Aim of the exercise
Update the rows from the start through the line containing "click(641, 333)", changing "sidebar" to "side panel" and leaving the rest unchanged. Give back only those rows.

Supplied records
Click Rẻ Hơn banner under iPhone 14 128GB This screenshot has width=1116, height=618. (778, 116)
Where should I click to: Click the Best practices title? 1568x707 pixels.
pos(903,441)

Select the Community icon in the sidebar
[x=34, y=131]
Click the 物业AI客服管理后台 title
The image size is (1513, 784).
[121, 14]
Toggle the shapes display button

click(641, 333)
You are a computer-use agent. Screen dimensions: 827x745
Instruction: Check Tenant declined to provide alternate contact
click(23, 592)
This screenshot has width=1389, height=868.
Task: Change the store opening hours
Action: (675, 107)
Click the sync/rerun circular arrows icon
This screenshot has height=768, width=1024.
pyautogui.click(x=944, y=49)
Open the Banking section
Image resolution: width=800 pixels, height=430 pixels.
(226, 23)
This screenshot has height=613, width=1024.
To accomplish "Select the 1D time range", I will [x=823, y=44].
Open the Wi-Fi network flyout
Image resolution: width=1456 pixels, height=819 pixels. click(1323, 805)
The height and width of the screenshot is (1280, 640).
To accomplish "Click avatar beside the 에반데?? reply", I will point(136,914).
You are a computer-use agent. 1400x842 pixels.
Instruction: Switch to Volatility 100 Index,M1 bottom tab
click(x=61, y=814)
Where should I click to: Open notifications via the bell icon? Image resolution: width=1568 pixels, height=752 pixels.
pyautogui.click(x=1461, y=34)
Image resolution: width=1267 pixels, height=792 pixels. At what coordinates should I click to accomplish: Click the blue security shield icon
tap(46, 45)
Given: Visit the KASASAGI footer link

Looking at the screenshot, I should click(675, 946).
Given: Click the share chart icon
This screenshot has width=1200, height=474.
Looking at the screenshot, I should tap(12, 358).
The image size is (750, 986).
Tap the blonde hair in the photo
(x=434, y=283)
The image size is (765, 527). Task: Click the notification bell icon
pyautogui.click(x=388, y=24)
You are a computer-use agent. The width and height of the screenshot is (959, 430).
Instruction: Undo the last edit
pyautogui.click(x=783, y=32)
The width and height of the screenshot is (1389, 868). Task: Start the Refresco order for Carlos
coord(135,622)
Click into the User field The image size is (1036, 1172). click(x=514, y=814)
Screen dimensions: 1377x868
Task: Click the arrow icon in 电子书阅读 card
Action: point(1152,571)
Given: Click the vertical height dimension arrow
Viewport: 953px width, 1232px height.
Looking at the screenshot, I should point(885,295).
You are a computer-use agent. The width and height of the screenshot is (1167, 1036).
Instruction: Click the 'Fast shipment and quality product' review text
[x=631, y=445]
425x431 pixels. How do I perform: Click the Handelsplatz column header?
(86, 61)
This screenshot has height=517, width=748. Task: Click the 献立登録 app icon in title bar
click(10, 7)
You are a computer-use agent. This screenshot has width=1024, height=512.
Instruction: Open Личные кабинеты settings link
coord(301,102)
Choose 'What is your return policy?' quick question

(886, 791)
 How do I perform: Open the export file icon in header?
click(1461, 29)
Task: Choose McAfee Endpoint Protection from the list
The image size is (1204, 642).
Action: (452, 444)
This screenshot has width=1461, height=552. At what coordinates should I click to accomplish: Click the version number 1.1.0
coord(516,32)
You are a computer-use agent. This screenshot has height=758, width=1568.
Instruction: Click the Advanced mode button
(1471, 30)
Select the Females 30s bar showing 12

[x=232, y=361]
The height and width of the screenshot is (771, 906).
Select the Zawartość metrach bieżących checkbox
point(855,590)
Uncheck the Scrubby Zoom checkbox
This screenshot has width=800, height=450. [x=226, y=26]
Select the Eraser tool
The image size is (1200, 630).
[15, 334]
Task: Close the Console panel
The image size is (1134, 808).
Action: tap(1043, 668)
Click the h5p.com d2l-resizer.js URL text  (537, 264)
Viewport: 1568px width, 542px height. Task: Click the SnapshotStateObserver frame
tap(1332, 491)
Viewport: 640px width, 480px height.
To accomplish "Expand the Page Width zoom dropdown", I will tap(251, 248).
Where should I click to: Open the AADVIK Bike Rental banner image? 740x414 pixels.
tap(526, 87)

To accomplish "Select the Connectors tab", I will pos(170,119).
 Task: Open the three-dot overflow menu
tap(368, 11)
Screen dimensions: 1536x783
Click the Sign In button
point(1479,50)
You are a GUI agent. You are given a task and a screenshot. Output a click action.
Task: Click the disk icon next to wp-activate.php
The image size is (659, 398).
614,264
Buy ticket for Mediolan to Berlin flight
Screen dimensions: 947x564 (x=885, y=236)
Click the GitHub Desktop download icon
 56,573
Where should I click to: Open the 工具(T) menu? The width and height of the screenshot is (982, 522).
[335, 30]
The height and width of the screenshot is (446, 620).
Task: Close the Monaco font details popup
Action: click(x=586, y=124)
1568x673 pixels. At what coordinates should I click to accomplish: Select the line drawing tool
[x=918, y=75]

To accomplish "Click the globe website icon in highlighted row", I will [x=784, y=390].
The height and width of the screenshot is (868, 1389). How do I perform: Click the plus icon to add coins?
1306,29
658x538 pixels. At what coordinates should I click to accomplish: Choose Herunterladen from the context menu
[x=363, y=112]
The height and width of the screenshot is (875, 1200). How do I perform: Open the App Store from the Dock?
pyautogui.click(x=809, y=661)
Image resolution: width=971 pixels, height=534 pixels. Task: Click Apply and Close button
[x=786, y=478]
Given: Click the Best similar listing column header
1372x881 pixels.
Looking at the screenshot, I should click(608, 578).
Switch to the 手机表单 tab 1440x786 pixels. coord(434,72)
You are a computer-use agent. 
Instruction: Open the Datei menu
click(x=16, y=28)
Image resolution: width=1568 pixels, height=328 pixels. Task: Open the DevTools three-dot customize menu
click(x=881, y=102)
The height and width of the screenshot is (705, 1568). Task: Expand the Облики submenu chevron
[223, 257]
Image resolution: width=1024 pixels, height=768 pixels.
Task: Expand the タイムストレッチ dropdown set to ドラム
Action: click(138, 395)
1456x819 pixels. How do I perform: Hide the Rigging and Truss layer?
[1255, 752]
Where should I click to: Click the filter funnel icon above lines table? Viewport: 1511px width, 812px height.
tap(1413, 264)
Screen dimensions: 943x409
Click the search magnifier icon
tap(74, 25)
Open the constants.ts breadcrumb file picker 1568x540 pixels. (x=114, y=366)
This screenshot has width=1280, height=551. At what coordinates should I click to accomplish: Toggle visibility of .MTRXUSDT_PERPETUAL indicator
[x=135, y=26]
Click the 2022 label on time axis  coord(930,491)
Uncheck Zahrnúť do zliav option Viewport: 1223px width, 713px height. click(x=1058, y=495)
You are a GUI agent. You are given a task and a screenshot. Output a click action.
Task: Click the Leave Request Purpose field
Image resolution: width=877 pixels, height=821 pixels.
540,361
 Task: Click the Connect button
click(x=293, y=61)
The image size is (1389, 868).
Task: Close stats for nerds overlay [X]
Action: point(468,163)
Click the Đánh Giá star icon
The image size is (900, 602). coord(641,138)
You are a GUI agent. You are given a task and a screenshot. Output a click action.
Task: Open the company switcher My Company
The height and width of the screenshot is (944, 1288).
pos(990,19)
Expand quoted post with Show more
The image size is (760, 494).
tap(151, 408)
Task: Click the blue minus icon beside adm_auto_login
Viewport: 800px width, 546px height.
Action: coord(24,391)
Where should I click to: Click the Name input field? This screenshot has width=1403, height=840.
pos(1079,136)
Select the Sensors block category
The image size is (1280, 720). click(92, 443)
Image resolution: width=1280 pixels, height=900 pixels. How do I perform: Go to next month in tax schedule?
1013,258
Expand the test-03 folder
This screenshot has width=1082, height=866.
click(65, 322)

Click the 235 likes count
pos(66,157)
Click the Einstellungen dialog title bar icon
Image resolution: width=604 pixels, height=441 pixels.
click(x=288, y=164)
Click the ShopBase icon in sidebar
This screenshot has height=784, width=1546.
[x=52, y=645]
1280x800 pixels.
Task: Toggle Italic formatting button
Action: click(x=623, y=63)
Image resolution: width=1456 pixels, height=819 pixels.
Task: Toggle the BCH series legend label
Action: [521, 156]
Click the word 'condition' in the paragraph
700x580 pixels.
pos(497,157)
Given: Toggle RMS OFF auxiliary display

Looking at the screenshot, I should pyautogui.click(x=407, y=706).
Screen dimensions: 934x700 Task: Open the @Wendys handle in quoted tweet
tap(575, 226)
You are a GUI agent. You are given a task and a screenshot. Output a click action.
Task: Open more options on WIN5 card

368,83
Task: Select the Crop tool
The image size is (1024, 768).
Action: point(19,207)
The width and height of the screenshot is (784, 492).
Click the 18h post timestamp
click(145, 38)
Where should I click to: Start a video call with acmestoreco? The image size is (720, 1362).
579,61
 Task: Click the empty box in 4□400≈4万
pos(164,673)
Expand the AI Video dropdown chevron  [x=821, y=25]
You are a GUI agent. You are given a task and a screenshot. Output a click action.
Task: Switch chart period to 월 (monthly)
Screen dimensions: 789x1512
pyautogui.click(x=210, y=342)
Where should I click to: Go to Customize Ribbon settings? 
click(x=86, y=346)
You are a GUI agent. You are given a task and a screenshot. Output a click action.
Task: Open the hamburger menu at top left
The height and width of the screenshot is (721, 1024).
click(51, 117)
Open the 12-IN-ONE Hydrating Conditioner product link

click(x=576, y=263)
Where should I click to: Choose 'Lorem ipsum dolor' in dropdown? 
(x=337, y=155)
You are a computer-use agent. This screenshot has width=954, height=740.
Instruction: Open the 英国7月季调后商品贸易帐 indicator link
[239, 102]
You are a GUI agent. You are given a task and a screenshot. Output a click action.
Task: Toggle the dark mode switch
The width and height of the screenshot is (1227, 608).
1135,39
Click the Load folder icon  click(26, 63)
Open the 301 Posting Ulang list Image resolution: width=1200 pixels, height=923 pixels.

Right answer
Click Rẻ Hơn banner under iPhone 14 128GB This screenshot has width=1116, height=618. (778, 116)
Where should I click to: Click the Best practices title? 1568x707 pixels.
pos(903,441)

Select the Community icon in the side panel
[x=34, y=131]
Click the 物业AI客服管理后台 title
The image size is (1513, 784).
[121, 14]
Toggle the shapes display button

click(641, 333)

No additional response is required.